類人猿が、実際には存在しない物体を想像しながら「ごっこ遊び」ができることがわかった。長い間、人間にのみ備わると考えられてきた能力だが、新たな研究でボノボが、見えない飲み物や想像上の果物を使った、子供のお茶会のような架空のシナリオを理解し、それに参加できることが判明した。
ジョンズ・ホプキンズ大学の研究チームは、ボノボの「カンジ」を対象に、綿密に設計された3つの課題でテストを行った。最初の実験でカンジは、空のカップと水差しが置かれたテーブルで実験者の向かいに座り、実験者が「想像上のジュース」を両方のカップに注ぐふりをした後、一方のカップから中身を捨てるふりをする様子を観察した。「ジュースはどこ?」という問いに対し、カンジは一貫して、想像上の液体がまだ入っているはずのカップを指し示した 。
2番目の実験では、実際のジュースが入ったカップと、架空のジュースが入ったカップが提示された。カンジは確実に実物のジュースが入ったカップを選択、これにより、カンジが現実と架空の区別を明確に理解した上で、前のシナリオに参加していたことが確認された。
3番目の実験では、研究者が空のボウルから見えないブドウを拾い、2つの瓶の一方に入れるジェスチャーをした後、その瓶を空にするふりをした。ここでもカンジは、ほとんどの試行で、架空のブドウがまだ入っているはずの瓶を正しく識別した。
研究チームは、これが単純な模倣である可能性を排除している。「実験者が行った『注ぐ』『拾う』といった複雑な動作に対し、カンジは『指をさす』という異なる動作で正解を示しており、単なる動きのコピーでは説明がつかない」 と結論づけている。
同研究の共著者でジョンズ・ホプキンズ大学のクリストファー・クルペニエ助教授は、「彼らの精神生活が、今この瞬間にある現実を超越していることは、まさに画期的な出来事だ」と述べている。

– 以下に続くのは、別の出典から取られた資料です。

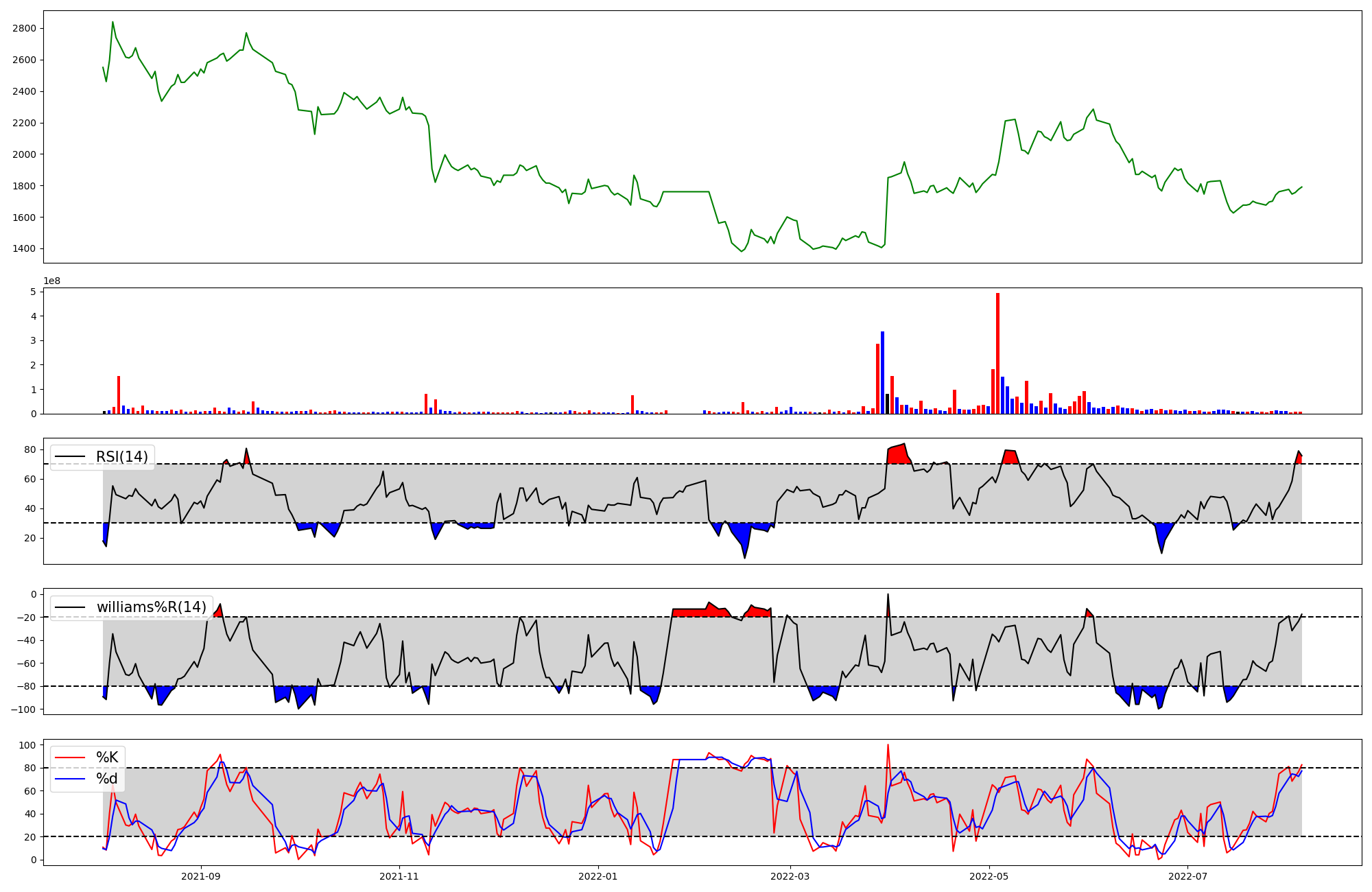Click the 2021-11 x-axis date label
The height and width of the screenshot is (892, 1372).
399,876
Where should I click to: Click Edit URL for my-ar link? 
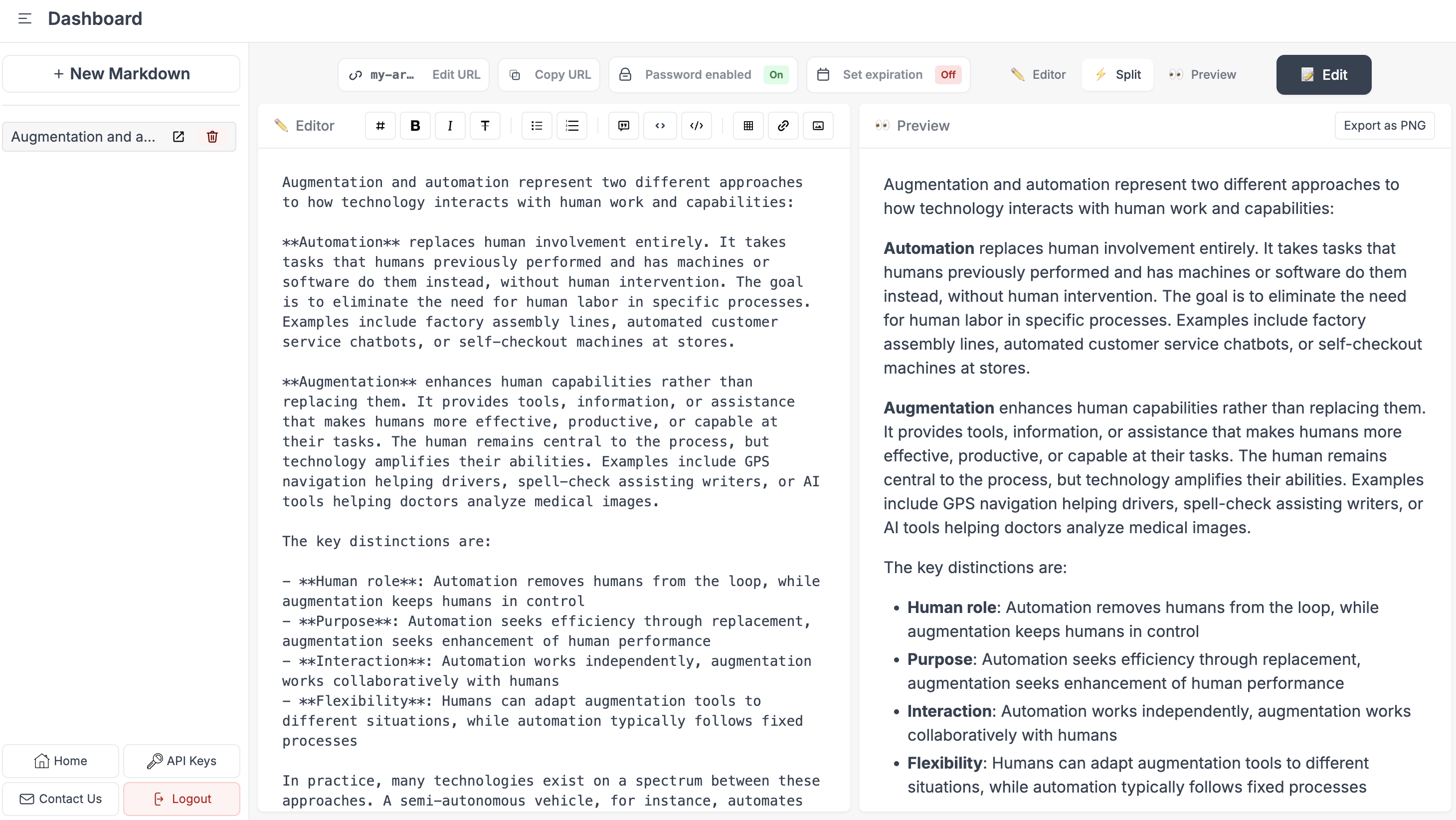[x=456, y=74]
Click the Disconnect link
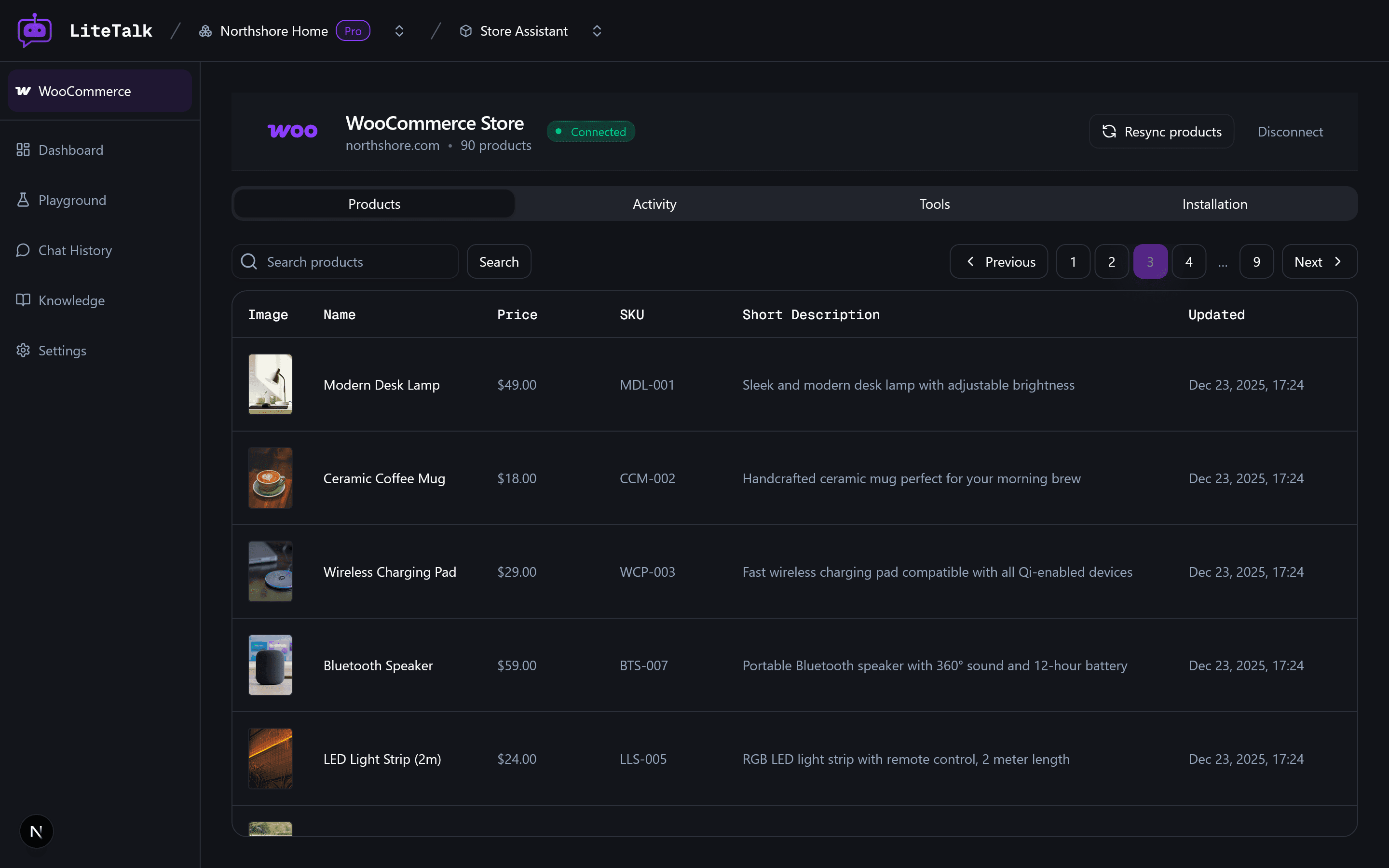The width and height of the screenshot is (1389, 868). 1289,132
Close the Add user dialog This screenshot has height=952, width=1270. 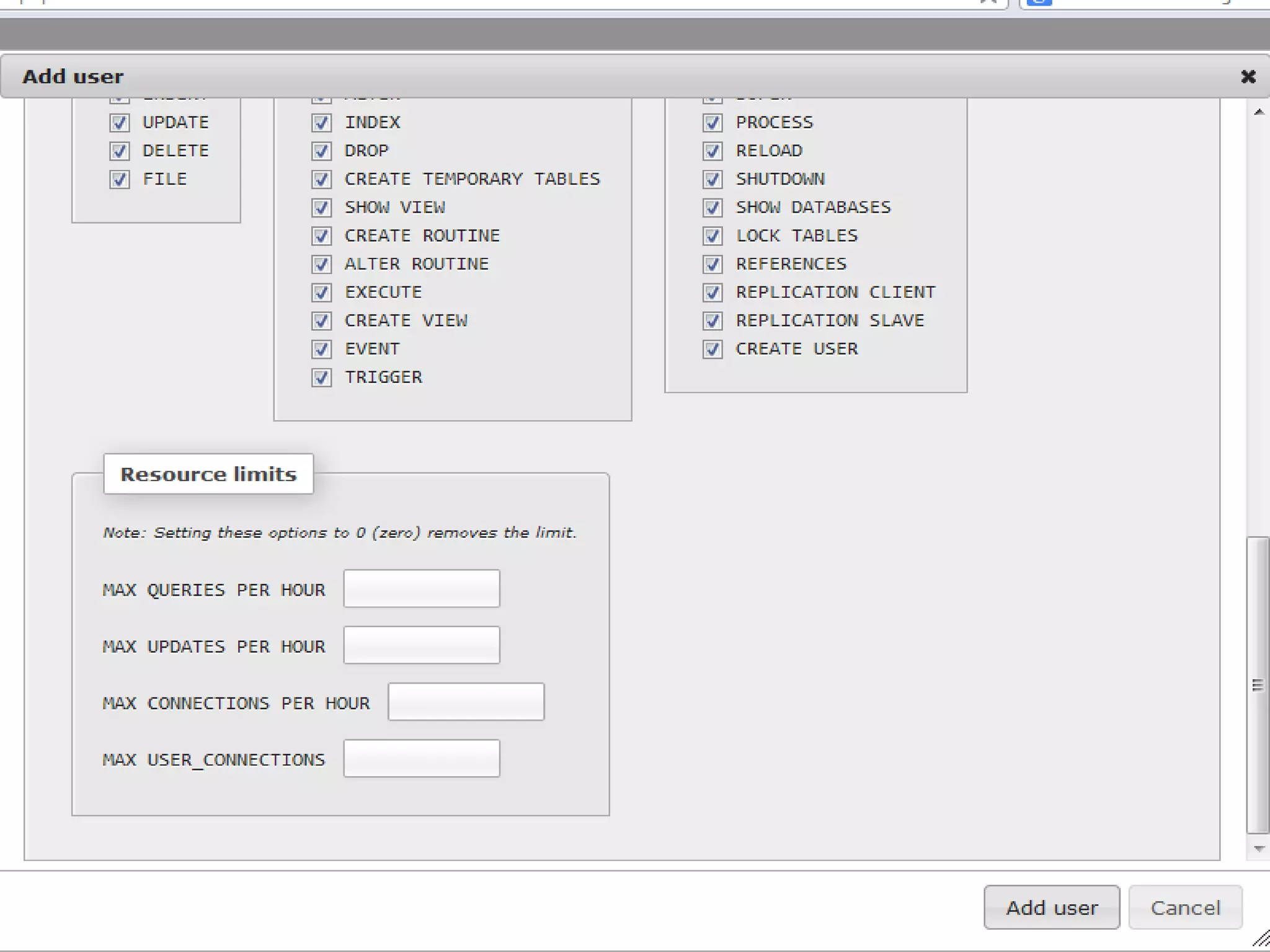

想像力は長い間、人間を定義する重要な要素とみなされてきたが、それが人類固有のものではないという見方が強まっている。動物行動学者のジェーン・グドール氏がチンパンジーの道具使用を発見し「人間」の定義を根底から揺るがしたように、今回の研究もまた、人間を特別にしているものは何か、そして他の生物がどのような精神世界を生きているのかを再考する強い契機となっている。